DOCUMENT SEGMENT
# Closure of a set

The **closure of a set** \( A \) within a topological space \( X \) is the intersection of all closed sets that contain \( A \). This intersection is denoted by \( \text{Cl}(A) \).

The closure of set A is the smallest closed set that completely encompasses A.

No closed set containing A is smaller than its closure.

**Note**: This observation directly follows from the definition of set closure, which is formed by intersecting all closed sets that contain A. Essentially, the closure is the tightest closed set around A, consisting of elements common to every closed set that includes A.

Formally, the closure of set A is represented as:

$$ \text{Cl}(A) = \bigcap \{ C \subseteq X : A \subseteq C \text{ and } C \text{ is closed in } X \} $$

Here, \( \text{Cl}(A) \) signifies the closure of \( A \), and the symbol \( \bigcap \) represents the intersection of all closed sets \( C \) that contain \( A \).

The closure of \( A \) includes both the set \( A \) itself and all its limit points within \( X \).

**Note**: It's crucial to understand that **the closure of a set \( A \) is influenced more by the topology of the space \( X \) in which \( A \) resides, rather than by the intrinsic properties of \( A \) itself**. Consequently, the closure of \( A \) may differ based on \( X \)'s specific topology.

## An Illustrative Example

Consider the set \( A = (0, 1) \) within the real numbers \( \mathbb{R} \) under the standard topology.

This represents the open interval that includes all real numbers from 0 to 1, excluding the endpoints.

In this scenario, the closure of \( A \) is \( [0, 1] \).

$$ \text{Cl}(A) = [0,1] $$

This set incorporates the original open interval \( (0,1) \) along with its accumulation points at the boundaries, namely the points 0 and 1.

**Note**: Under the standard topology on \( \mathbb{R \), closed sets are those that include all their limit points. A limit point of a set is a point such that every neighborhood around it contains at least one distinct point of the set. For example, the intersection of the closed intervals [0,2] and [-1,1] results in the closed interval [0,1]. $$ [0,2] \cap [-1,1]=[0,1] $$ No smaller closed interval can contain (0,1).

**Example 2**

Let's examine the set \( A = [0, 1) \) in \( \mathbb{R \) under standard topology.

This set encompasses all real numbers starting from 0, inclusive, up to 1, exclusive. It is therefore a left-closed and right-open interval.

Once again, the closure of the set is $ [0,1] $.

$$ \text{Cl}(A) = [0,1] $$

This occurs because the endpoint 0 is already included within the set A, while 1 is an external limit point.

Therefore, the closure of A incorporates the right open endpoint of the interval, rendering [0,1] the smallest closed set that contains A.

**Note**: This aligns with the closure concept in topology, which encompasses all accumulation points of a set. For example, the intersection of [0,2] and [-1,1] is [0,1]. $$ [0,2] \cap [-1,1]=[0,1] $$

**Example 3**

Now, let's analyze the same set \( A = [0,1) \) when \( X \) operates under the discrete topology.

In discrete topology, every subset of a topological space is deemed open and simultaneously closed.

INFORMATION SUPPLIED
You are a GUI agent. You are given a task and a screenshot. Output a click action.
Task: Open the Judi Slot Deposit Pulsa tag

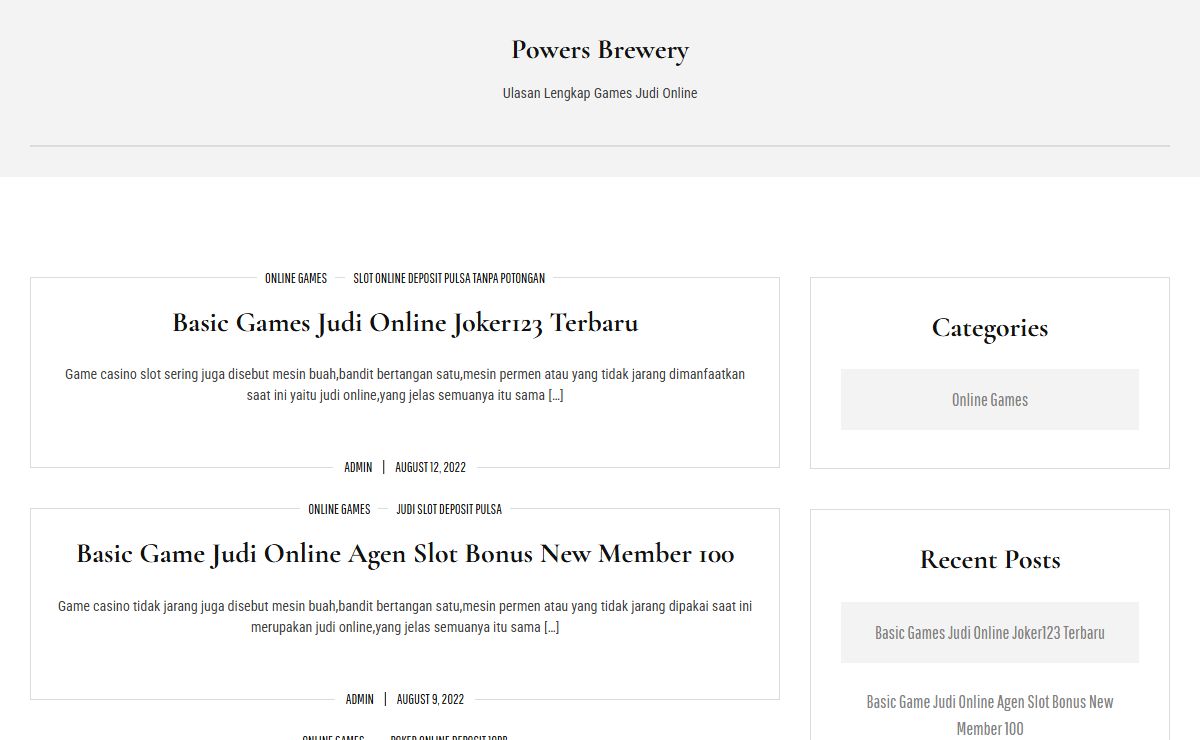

TASKS TO CARRY OUT
1 – In the closure-of-a-set text, what does the closure of A include besides the set A itself?
2 – Carry the closure-of-a-set text forward from its last sentence.

OUTPUTS IN ORDER
1 – All of its limit points within X.

2 –
**Open Set**

In a space with discrete topology, every subset of \( X \) is an open set. Since \( A \subset X \) is a subset of X, A is consequently an open set.**Closed Set**

Similarly, every subset of \( X \) is also considered closed because its complement is an open set. For instance, the complement \( X/A \) is an open set because it is a subset of X, namely \( X/A \subset X \). Thus, the set A is closed because its complement X/A is open.

This indicates that every set is both open and closed, a concept known as a clopen set.

Consequently, the closure of a set \( A \) is merely \( A \) itself, as no additional points are necessary to "close" the set.

$$ \text{Cl}(A) = [0,1) $$

The smallest closed set that encompasses \( A \) is \( A \) itself.

**Note**: This result shows how the choice of topology can significantly influence the closure of sets. As previously stated, the properties of a closed set are not inherent to the set \( A \) itself but depend on the topological structure \( X \) within which \( A \) is defined.

**Example 4**

Consider a topological space \( X \) consisting of points \( \{a, b, c \} \), equipped with a discrete topology.

In discrete topology, every subset of \( X \) is open:

- \( \emptyset \) and \( \{a, b, c \} \) are open by definition.
- Each individual point \( \{a\} \), \( \{b\} \), \( \{c\} \) is considered an open set.
- Any possible combination of these open sets, such as \( \{a, b\} \), \( \{a, c\} \), \( \{b, c\} \) is also open.

Furthermore, in the discrete topology, every subset of \( X \) is also seen as closed, given that the complement of each subset is also an open set.

This means that **in the discrete topology, every set is both open and closed**.

When considering the set \( A = \{b, c\} \) within the topological space \( X \), it is open as it is a subset of X and every subset in the discrete topology is open. It is also closed because its complement \( X/A = \{ a \} \) is an open set.

The closure of \( A \), \( Cl(A) \), being the intersection of all closed sets that include \( A \), needs no additional elements to complete its closure.

Thus the closure of \( A \) is \( A \) itself:

\[ Cl(A) = \{b, c\} \]

In this topology, every set is both open and closed, thus no further "closure" is necessary, as it is already complete.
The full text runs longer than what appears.